Rational Design of RNA Regulators

April 8, 2015

Date: Thursday, 4/9/15
Time: 11:00 AM - 12:15 PM
Place: Mechanical Engineering, Room 218

Peter Stadler
University of Leipzig

Rational Design of RNA Regulators

RNA has become an integral building material in synthetic biology. Dominated by their secondary structures, which can be computer efficiently, RNA molecules are amenable not only to \emph{in vitro} and \emph{in vivo} selection, but also to rational, computation-based design. While the inverse folding problem of constructing an RNA sequence with a prescribed ground-state structure has received considerable attention for nearly two decades, there have been few efforts to design RNAs that can switch between distinct prescribed conformations.
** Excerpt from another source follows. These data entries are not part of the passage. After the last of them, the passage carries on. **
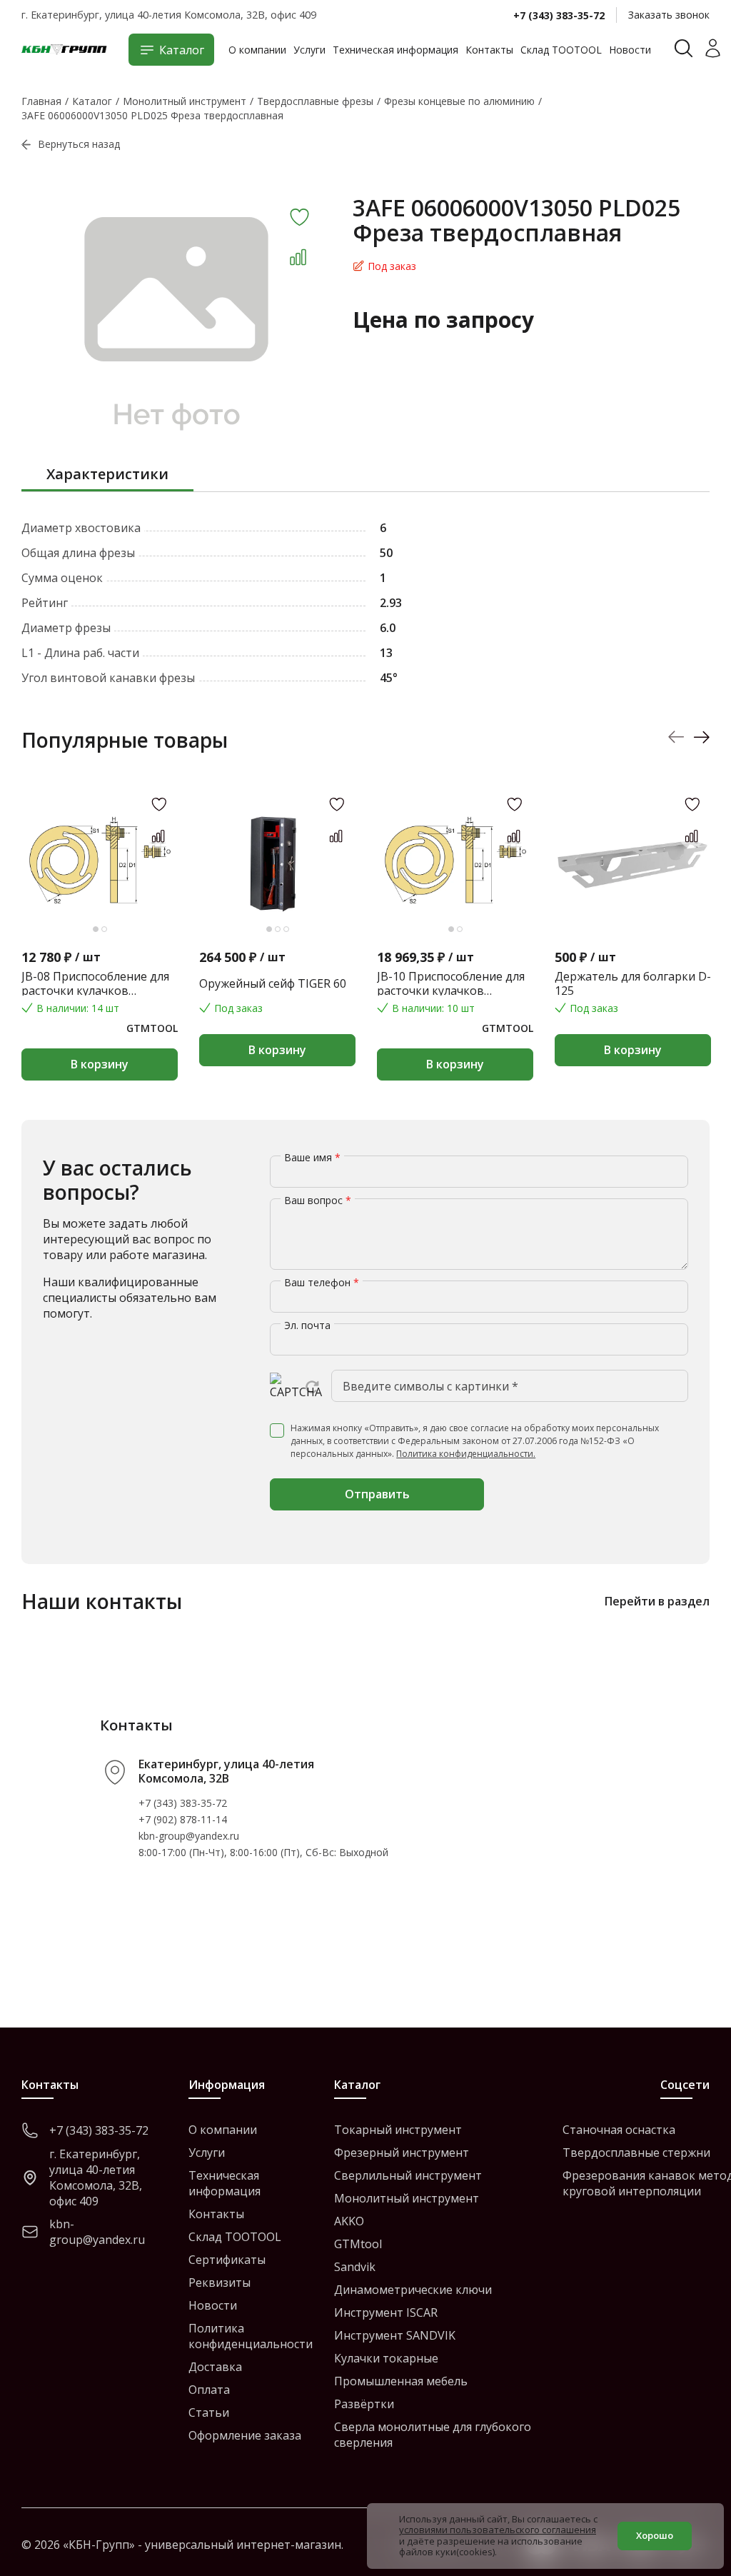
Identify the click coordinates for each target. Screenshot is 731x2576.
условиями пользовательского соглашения (497, 2529)
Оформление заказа (244, 2435)
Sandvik (354, 2267)
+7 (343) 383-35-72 (559, 15)
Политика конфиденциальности (250, 2336)
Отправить (377, 1494)
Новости (630, 49)
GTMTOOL (152, 1028)
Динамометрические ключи (413, 2289)
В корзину (99, 1064)
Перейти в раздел (657, 1601)
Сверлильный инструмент (408, 2175)
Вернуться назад (79, 144)
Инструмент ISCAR (386, 2312)
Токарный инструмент (398, 2130)
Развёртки (364, 2404)
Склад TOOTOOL (561, 49)
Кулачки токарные (386, 2358)
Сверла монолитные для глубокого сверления (432, 2434)
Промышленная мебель (401, 2381)
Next (701, 736)
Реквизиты (219, 2282)
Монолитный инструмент (406, 2198)
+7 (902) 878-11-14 (182, 1819)
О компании (257, 49)
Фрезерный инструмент (401, 2152)
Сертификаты (227, 2259)
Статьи (208, 2412)
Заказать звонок (669, 14)
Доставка (215, 2367)
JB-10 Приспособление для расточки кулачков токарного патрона (451, 983)
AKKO (349, 2221)
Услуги (309, 49)
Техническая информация (395, 49)
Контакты (489, 49)
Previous (676, 736)
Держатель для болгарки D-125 (633, 983)
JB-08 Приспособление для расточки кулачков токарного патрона (95, 983)
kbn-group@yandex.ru (188, 1836)
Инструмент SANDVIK (394, 2335)
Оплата (209, 2389)
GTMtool (358, 2244)
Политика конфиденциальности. (465, 1454)
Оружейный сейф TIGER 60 (272, 983)
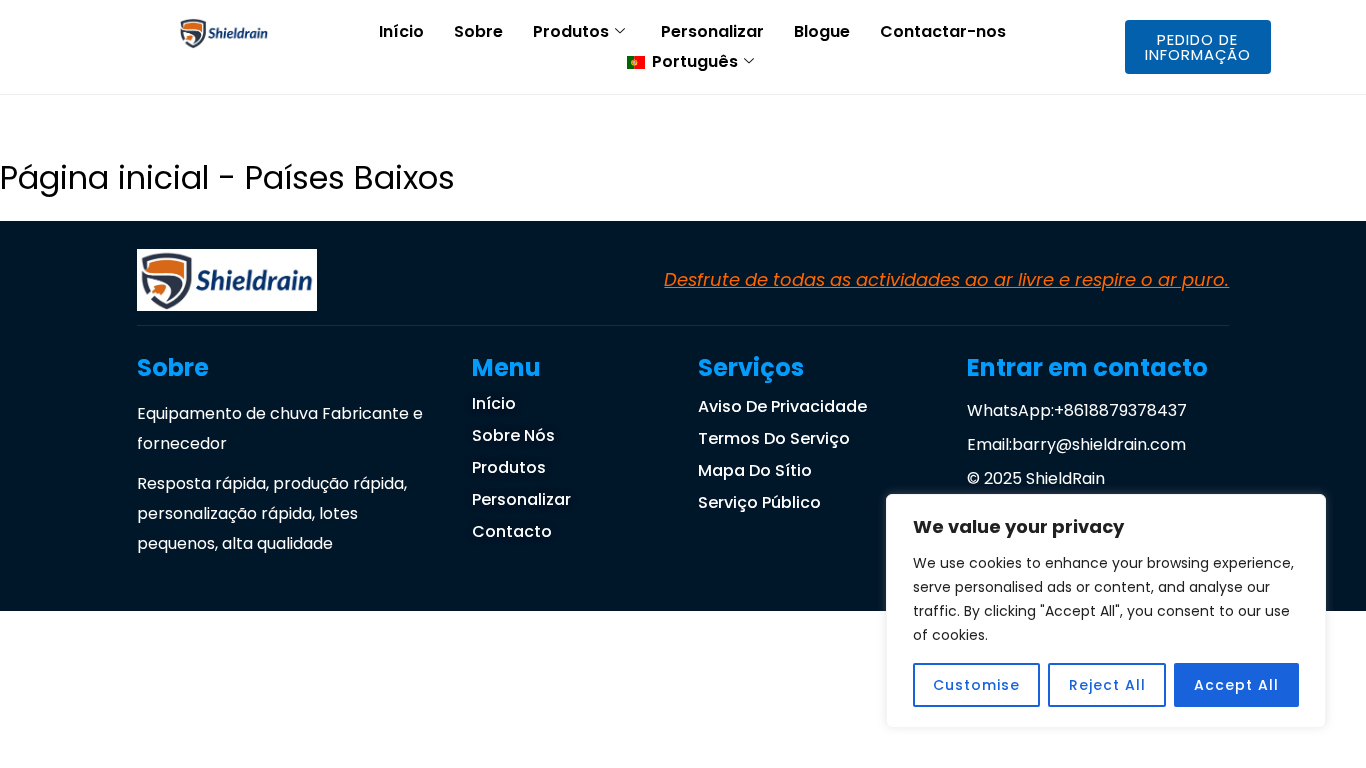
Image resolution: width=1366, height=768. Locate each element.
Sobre (478, 31)
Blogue (822, 31)
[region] (1106, 611)
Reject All (1107, 685)
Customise (976, 685)
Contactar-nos (943, 31)
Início (401, 31)
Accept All (1236, 685)
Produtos (571, 31)
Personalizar (712, 31)
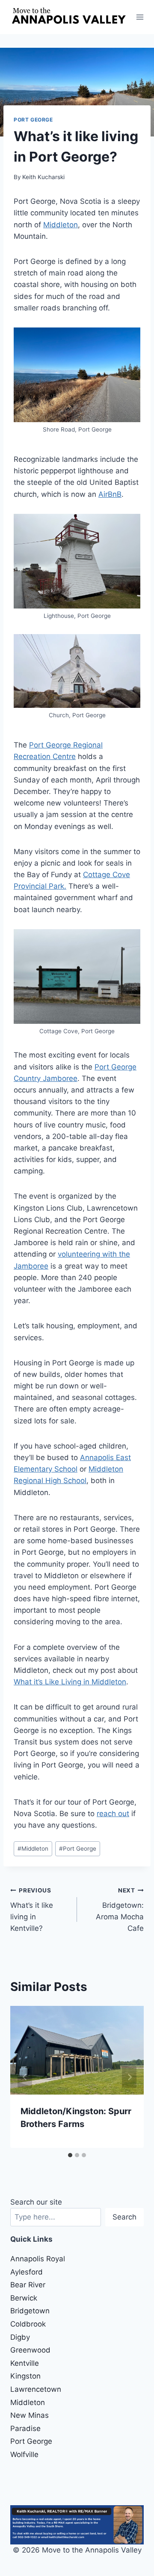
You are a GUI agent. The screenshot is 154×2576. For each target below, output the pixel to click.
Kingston (25, 2376)
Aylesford (26, 2272)
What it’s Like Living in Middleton (70, 1682)
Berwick (23, 2298)
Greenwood (30, 2350)
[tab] (70, 2155)
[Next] (129, 2077)
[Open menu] (140, 16)
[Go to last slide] (25, 2077)
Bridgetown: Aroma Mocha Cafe (120, 1910)
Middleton (60, 224)
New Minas (29, 2415)
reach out (113, 1813)
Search (124, 2217)
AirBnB (109, 494)
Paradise (25, 2428)
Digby (20, 2337)
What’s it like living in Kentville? (31, 1910)
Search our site (36, 2202)
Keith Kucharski (43, 177)
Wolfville (24, 2454)
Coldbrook (28, 2324)
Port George (33, 119)
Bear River (27, 2284)
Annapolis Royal (37, 2258)
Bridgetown (30, 2311)
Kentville (24, 2363)
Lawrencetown (35, 2389)
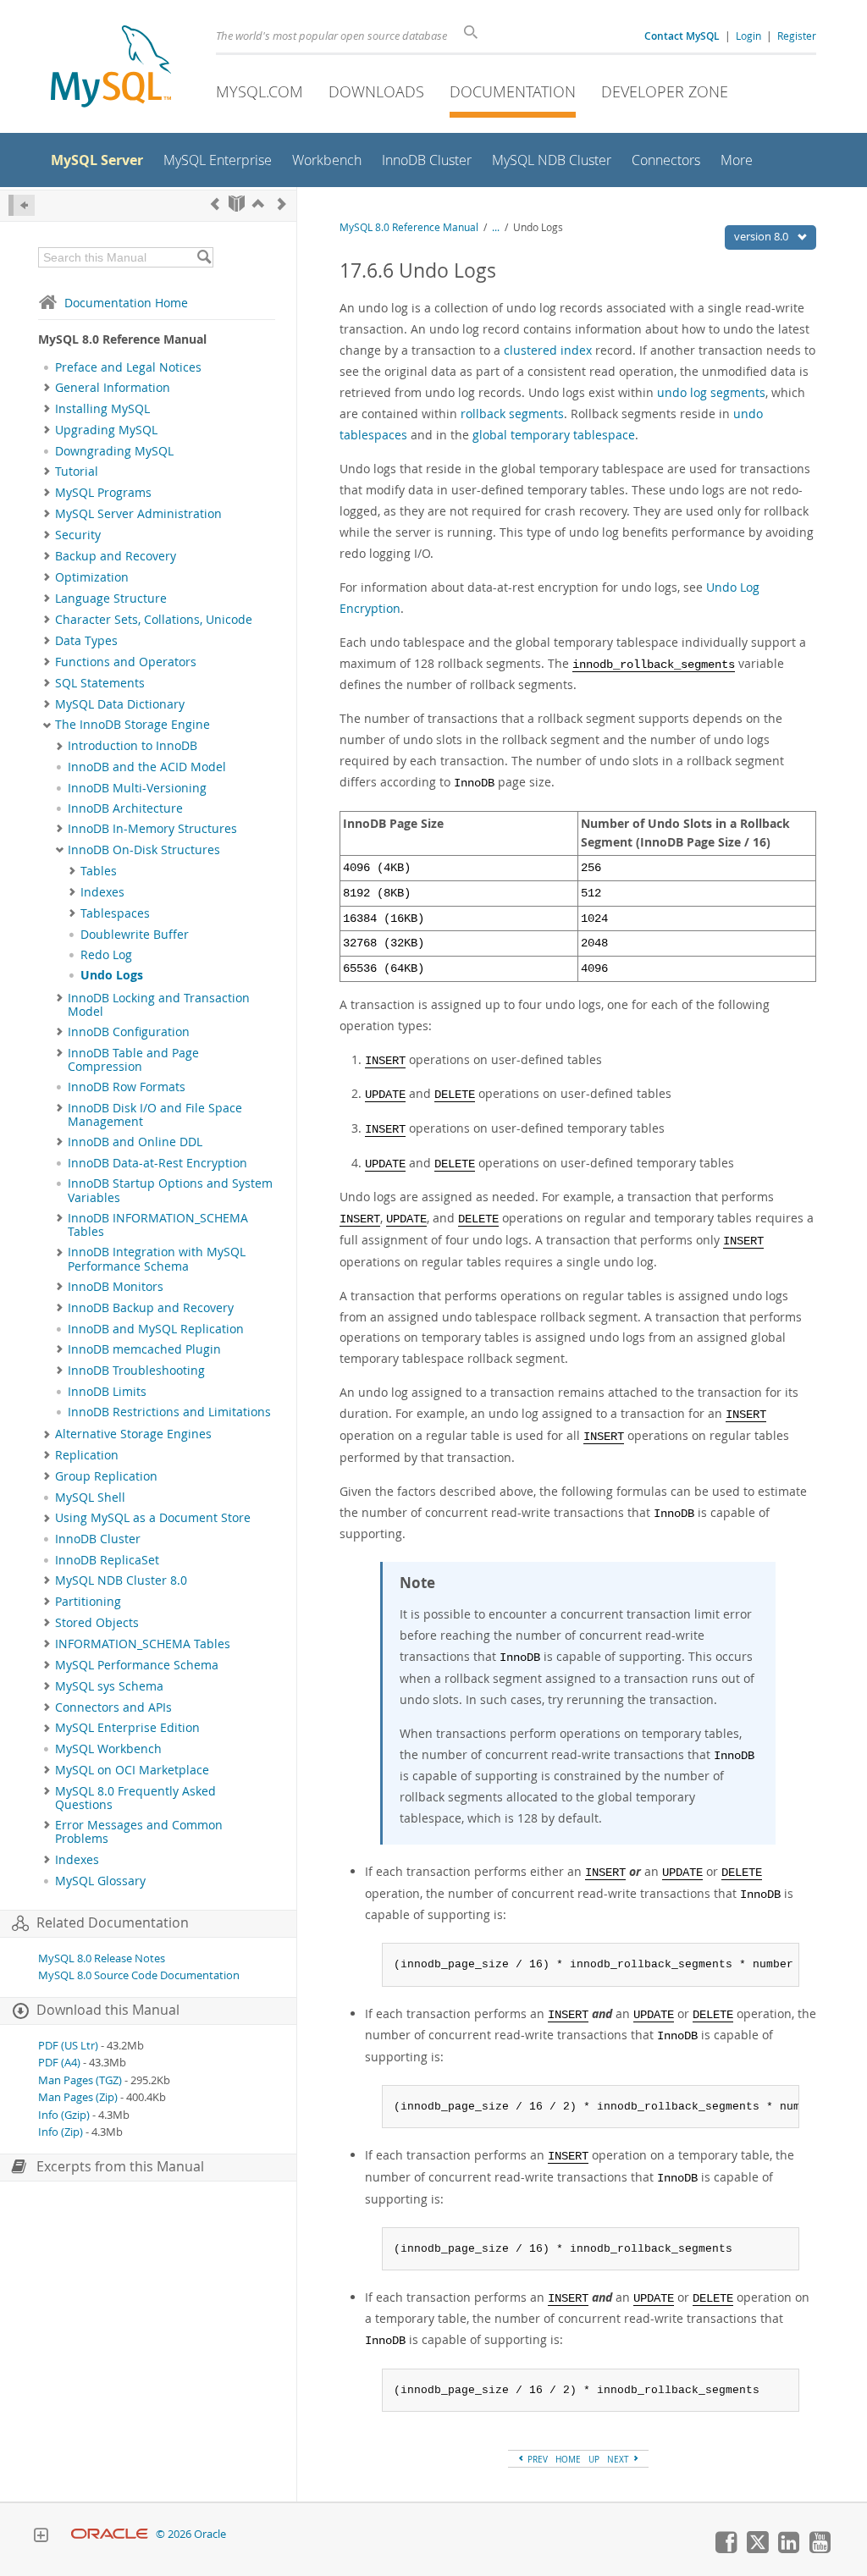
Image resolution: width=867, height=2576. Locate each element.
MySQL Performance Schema (136, 1665)
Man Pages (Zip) (78, 2097)
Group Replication (106, 1476)
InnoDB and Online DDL (135, 1142)
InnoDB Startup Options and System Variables (170, 1190)
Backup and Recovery (115, 556)
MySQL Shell (90, 1497)
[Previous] (215, 203)
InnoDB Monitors (115, 1286)
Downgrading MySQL (114, 451)
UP (593, 2459)
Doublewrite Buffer (134, 934)
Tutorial (76, 471)
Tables (98, 871)
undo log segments (711, 392)
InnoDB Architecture (125, 808)
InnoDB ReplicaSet (107, 1560)
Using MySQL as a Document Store (153, 1517)
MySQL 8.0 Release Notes (101, 1958)
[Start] (237, 203)
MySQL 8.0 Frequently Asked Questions (135, 1798)
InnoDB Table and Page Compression (133, 1059)
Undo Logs (111, 975)
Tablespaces (115, 913)
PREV (536, 2459)
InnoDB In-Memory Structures (152, 828)
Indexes (102, 892)
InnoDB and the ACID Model (147, 767)
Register (796, 35)
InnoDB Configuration (129, 1032)
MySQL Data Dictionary (120, 704)
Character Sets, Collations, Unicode (153, 619)
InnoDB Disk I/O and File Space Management (155, 1114)
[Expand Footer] (41, 2537)
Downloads (376, 91)
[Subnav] (47, 387)
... (496, 227)
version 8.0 (762, 236)
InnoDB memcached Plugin (144, 1349)
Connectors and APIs (113, 1707)
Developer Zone (664, 91)
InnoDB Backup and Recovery (151, 1308)
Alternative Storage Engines (133, 1434)
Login (748, 35)
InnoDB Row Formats (126, 1087)
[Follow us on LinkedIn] (788, 2549)
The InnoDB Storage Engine (132, 724)
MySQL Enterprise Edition (127, 1727)
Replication (87, 1455)
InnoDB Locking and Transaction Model (159, 1004)
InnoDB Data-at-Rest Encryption (157, 1163)
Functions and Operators (125, 662)
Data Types (86, 640)
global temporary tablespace (553, 435)
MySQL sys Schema (109, 1686)
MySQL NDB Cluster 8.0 (121, 1580)
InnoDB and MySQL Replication (156, 1329)
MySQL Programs (103, 492)
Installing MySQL (102, 408)
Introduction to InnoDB (132, 745)
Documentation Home (126, 303)
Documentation (513, 91)
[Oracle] (109, 2534)
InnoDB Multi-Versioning (137, 788)
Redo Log (106, 955)
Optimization (92, 577)
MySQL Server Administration (138, 513)
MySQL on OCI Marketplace (132, 1770)
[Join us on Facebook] (725, 2549)
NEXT (619, 2459)
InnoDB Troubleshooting (136, 1370)
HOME (568, 2459)
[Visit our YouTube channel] (819, 2549)
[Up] (258, 203)
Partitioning (88, 1601)
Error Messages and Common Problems (139, 1832)
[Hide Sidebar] (21, 205)
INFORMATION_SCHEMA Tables (142, 1644)
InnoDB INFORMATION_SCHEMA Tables (158, 1225)
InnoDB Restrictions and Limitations (169, 1412)
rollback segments (512, 413)
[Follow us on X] (756, 2549)
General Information (112, 387)
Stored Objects (97, 1622)
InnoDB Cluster (98, 1539)
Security (78, 535)
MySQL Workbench (108, 1749)
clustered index (548, 350)
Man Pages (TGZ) (80, 2080)
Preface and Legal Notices (128, 367)
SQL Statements (100, 683)
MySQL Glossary (100, 1881)
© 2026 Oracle (191, 2534)
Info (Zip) (60, 2132)
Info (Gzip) (64, 2115)
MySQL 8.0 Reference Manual (409, 227)
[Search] (204, 257)
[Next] (282, 203)
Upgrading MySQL (106, 430)
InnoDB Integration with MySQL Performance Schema (157, 1258)
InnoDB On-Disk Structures (144, 850)
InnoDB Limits (107, 1391)
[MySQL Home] (110, 68)
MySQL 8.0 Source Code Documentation (139, 1975)
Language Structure (111, 598)
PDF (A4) (59, 2062)
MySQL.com (259, 91)
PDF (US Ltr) (68, 2045)
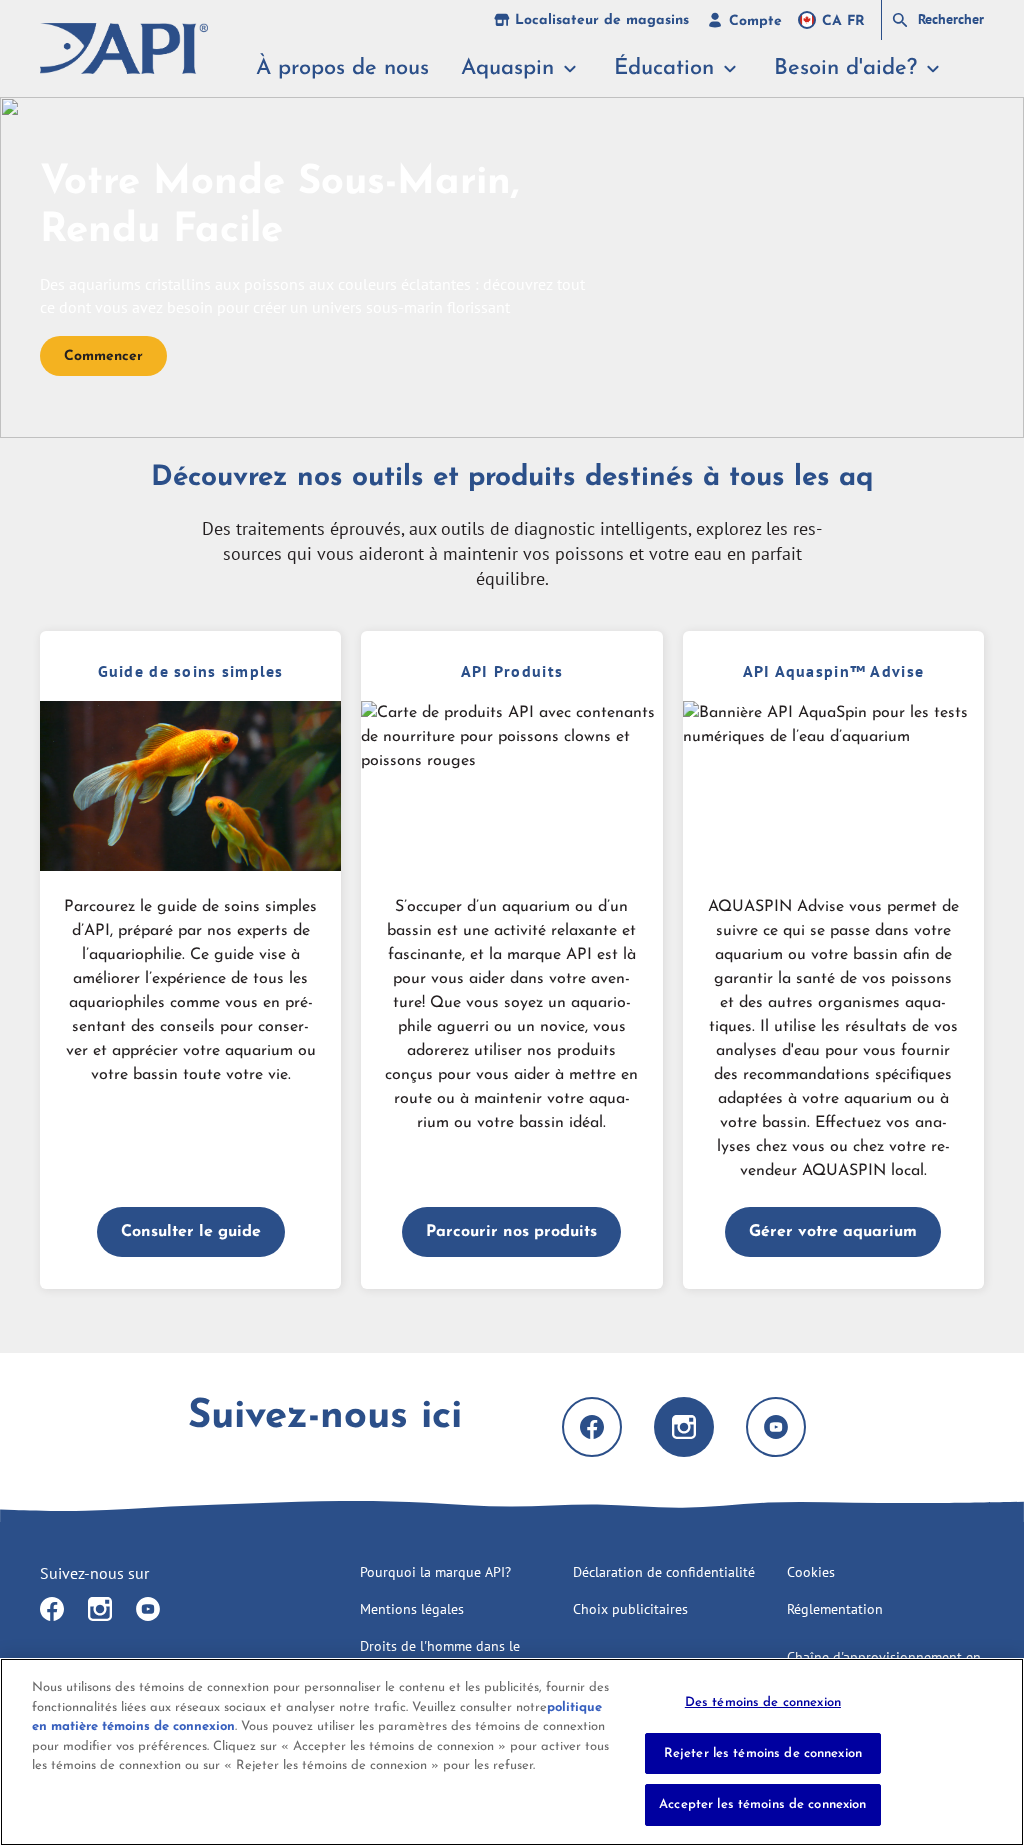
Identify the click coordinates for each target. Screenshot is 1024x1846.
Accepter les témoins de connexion (762, 1804)
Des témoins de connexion (763, 1702)
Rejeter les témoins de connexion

Riboswitches are an interesting target for constructing synthetic regulatory systems for gene expression. While riboswitches for translational control have been designed successfully, attempts to construct synthetic elements regulating transcription have failed until recently. Rational design of structured RNAs is based on the ability of efficiently predict secondary structures at sufficient accuracy. We use the Vienna RNA Package for this purpose. As an example, we used the well-characterized theophylline-aptamer as sensor. Recent developments aim constructing more complex logic functions into a single RNA molecule. We will discuss in particular the computational challenges for such design tasks.

Peter Stadler received degrees in Chemistry, Mathematics, Physics, and Astronomy at the University of Vienna, and was a postdoc at the Max Planck Insitute for Biophysical Chemistry, Goettingen, with Manfred Eigen. Since 2002, he has been Professor of Bionformatics at the University of Leipzig. He is also External Faculty Member at the Santa Fe Institute.